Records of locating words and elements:

* * * *

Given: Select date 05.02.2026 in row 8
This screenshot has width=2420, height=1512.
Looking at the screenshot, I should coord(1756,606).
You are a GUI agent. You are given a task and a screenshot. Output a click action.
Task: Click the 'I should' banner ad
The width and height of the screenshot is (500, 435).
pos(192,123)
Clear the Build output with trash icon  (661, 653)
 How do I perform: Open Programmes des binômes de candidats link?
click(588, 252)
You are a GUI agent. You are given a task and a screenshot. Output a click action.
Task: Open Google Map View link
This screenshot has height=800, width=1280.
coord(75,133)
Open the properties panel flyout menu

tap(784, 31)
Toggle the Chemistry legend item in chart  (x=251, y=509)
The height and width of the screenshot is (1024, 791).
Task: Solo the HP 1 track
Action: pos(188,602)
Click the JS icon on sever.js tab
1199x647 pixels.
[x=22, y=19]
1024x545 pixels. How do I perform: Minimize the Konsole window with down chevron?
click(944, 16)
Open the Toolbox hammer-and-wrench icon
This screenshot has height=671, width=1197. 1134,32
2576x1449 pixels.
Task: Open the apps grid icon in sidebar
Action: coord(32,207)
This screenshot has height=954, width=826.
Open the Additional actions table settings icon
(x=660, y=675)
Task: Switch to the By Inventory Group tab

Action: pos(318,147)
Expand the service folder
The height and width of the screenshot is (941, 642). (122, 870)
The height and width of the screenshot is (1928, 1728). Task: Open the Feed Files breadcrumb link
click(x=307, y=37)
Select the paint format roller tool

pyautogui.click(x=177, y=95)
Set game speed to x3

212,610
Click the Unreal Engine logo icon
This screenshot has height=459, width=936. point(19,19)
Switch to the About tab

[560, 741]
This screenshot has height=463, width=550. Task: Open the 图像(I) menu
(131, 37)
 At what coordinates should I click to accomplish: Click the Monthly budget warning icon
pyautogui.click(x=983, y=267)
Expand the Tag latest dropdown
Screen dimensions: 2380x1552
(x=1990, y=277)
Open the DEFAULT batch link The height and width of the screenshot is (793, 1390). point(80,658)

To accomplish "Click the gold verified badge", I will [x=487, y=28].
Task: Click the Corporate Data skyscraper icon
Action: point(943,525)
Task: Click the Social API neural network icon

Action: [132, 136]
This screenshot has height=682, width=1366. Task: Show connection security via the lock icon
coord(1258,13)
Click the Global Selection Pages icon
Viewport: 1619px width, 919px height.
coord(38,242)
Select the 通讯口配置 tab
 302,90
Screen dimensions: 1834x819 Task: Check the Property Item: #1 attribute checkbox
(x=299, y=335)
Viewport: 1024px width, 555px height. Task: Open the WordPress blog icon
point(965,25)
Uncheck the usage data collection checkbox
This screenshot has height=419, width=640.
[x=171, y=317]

* * * *

Required work. List each line above that contains the word "perform" and reproduce every such line in full.

Response below.
 How do I perform: Open Programmes des binômes de candidats link?
1024x545 pixels. How do I perform: Minimize the Konsole window with down chevron?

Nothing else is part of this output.